**TASK STATEMENT**
Copy the following rows word for word.

**DATASET**

[Begin]

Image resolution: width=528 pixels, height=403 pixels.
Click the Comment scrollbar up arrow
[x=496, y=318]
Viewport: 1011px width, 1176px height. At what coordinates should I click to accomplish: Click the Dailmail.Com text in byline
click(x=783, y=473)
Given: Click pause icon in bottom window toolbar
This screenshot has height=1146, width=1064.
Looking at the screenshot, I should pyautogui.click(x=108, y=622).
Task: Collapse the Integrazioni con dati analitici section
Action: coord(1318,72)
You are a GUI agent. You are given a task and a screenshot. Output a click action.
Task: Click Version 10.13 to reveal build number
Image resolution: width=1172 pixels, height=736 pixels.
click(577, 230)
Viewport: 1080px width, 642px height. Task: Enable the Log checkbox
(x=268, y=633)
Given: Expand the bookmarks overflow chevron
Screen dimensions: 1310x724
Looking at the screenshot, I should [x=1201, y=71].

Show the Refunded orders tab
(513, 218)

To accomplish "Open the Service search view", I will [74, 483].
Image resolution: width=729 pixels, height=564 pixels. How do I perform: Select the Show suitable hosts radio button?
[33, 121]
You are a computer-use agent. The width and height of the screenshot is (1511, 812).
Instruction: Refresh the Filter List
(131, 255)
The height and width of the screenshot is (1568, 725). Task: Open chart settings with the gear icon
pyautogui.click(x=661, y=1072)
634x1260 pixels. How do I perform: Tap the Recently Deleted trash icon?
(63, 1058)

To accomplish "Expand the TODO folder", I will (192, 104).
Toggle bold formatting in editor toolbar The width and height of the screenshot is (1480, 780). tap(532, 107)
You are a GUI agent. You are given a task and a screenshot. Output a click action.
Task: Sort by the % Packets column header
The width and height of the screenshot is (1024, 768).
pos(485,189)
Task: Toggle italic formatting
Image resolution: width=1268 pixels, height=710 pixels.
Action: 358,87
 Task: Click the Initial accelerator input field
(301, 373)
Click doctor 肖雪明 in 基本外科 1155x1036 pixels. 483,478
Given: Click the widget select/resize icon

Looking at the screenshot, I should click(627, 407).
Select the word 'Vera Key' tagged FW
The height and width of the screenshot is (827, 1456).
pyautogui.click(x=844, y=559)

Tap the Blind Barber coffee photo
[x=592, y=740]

[End]

**COMPLETED TASK**
Image resolution: width=528 pixels, height=403 pixels.
Click the Comment scrollbar up arrow
[x=496, y=318]
Viewport: 1011px width, 1176px height. At what coordinates should I click to accomplish: Click the Dailmail.Com text in byline
click(x=783, y=473)
Given: Click pause icon in bottom window toolbar
This screenshot has height=1146, width=1064.
Looking at the screenshot, I should pyautogui.click(x=108, y=622).
Task: Collapse the Integrazioni con dati analitici section
Action: coord(1318,72)
You are a GUI agent. You are given a task and a screenshot. Output a click action.
Task: Click Version 10.13 to reveal build number
Image resolution: width=1172 pixels, height=736 pixels.
click(577, 230)
Viewport: 1080px width, 642px height. Task: Enable the Log checkbox
(x=268, y=633)
Given: Expand the bookmarks overflow chevron
Screen dimensions: 1310x724
Looking at the screenshot, I should [x=1201, y=71].

Show the Refunded orders tab
(513, 218)

To accomplish "Open the Service search view", I will [74, 483].
Image resolution: width=729 pixels, height=564 pixels. How do I perform: Select the Show suitable hosts radio button?
[33, 121]
You are a computer-use agent. The width and height of the screenshot is (1511, 812).
Instruction: Refresh the Filter List
(131, 255)
The height and width of the screenshot is (1568, 725). Task: Open chart settings with the gear icon
pyautogui.click(x=661, y=1072)
634x1260 pixels. How do I perform: Tap the Recently Deleted trash icon?
(63, 1058)

To accomplish "Expand the TODO folder", I will (192, 104).
Toggle bold formatting in editor toolbar The width and height of the screenshot is (1480, 780). tap(532, 107)
You are a GUI agent. You are given a task and a screenshot. Output a click action.
Task: Sort by the % Packets column header
The width and height of the screenshot is (1024, 768).
pos(485,189)
Task: Toggle italic formatting
Image resolution: width=1268 pixels, height=710 pixels.
Action: 358,87
 Task: Click the Initial accelerator input field
(301, 373)
Click doctor 肖雪明 in 基本外科 1155x1036 pixels. 483,478
Given: Click the widget select/resize icon

Looking at the screenshot, I should click(627, 407).
Select the word 'Vera Key' tagged FW
The height and width of the screenshot is (827, 1456).
pyautogui.click(x=844, y=559)

Tap the Blind Barber coffee photo
[x=592, y=740]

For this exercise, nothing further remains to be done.